Thursday, December 9, 2010

LONDON - The British parliament Thursday narrowly approved controversial measures to hike university fees amid violent protests from tens of thousands of students across the country.

The measures to increase annual fees from 3,290 pounds ($5,200) to a maximum of 9,000 pounds have become the first major parliamentary test for the Conservative-Liberal coalition.

They were passed by 323 against 302 votes, with a government majority of 21. The coalition has a parliamentary majority of 84. The measures are due to come in in 2012.

A number of Liberal Members of Parliament (MPs) abstained, or voted against the plan. Two Liberal MPs resigned government positions in protest at the fee rise.

The government argues that the increase is needed to secure the sustainable long-term funding for British universities.

But critics maintain that students from less well-off backgrounds will be deterred from going to university in future.

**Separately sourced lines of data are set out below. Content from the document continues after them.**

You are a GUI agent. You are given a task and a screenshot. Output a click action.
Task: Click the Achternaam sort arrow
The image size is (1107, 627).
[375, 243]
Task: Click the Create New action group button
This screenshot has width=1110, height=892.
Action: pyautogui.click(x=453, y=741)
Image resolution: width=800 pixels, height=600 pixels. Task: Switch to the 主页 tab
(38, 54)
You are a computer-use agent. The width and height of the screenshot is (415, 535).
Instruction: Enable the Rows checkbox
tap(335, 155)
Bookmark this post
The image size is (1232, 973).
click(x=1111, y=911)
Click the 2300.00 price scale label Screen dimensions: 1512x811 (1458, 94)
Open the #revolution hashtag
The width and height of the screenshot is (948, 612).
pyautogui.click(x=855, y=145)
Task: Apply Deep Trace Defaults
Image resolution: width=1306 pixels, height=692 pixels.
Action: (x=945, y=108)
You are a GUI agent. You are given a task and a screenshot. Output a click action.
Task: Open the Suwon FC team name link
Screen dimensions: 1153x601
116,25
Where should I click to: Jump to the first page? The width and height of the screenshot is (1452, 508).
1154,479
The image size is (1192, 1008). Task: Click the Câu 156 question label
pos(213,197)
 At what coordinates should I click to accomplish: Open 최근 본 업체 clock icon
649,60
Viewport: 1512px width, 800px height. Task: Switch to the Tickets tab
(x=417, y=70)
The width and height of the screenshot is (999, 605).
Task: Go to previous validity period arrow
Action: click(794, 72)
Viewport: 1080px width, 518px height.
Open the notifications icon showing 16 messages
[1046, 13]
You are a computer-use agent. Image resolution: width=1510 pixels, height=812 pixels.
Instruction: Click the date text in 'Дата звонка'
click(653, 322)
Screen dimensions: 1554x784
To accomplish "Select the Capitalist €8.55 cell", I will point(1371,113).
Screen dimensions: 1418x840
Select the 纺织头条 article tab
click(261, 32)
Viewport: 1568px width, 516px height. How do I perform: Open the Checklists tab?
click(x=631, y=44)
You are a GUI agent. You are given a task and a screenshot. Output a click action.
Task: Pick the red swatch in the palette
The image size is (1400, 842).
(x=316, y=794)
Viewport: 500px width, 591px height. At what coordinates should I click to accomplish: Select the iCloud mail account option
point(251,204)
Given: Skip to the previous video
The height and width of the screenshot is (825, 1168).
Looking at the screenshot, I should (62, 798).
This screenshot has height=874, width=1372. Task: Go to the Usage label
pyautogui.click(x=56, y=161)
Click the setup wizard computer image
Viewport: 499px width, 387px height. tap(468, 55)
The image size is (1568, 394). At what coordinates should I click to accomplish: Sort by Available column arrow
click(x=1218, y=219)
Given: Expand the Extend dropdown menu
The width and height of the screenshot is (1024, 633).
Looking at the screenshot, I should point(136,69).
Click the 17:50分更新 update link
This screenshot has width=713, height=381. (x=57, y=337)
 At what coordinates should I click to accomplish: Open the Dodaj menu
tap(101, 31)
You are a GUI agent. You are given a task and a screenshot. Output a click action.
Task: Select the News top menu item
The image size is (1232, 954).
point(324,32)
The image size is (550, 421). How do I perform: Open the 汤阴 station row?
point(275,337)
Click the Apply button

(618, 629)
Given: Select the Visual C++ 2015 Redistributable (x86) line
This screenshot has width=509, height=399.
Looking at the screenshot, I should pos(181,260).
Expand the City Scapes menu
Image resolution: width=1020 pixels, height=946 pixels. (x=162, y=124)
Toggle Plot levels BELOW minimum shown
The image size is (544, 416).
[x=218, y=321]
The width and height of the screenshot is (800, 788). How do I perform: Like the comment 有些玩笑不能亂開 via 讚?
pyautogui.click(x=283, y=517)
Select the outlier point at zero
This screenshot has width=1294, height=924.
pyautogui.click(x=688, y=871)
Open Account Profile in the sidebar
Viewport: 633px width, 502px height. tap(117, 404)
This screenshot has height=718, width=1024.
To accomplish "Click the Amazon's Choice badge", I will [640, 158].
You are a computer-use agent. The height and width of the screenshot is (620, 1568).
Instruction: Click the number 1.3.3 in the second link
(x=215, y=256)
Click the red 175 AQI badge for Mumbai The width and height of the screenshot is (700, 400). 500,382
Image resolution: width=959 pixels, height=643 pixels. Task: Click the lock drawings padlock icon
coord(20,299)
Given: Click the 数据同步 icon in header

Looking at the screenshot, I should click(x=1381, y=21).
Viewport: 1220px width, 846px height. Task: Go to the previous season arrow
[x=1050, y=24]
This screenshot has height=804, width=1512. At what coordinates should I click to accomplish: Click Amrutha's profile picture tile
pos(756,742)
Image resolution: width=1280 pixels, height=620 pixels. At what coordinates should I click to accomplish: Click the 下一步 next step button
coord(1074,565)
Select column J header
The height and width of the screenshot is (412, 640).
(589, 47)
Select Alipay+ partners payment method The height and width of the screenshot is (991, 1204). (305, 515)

Scotland Yard said a police officer was taken to hospital with serious neck injuries after being knocked down by crowds of protestors outside the Houses of Parliament.

A second officer injured a leg when he was pulled off a police horse, police said. There were also reports of several injuries among protestors, and dozens of arrests. London Ambulance Service said six people had been treated for injuries.

The clashes were the worst seen on London streets for some time. Demonstrations also took place in at least a dozen other major cities across Britain.

Police on horseback charged into the crowd outside Westminster Abbey to push the demonstrators back from the Houses of Parliament, where the planned increase in tuition fees was being debated before a vote.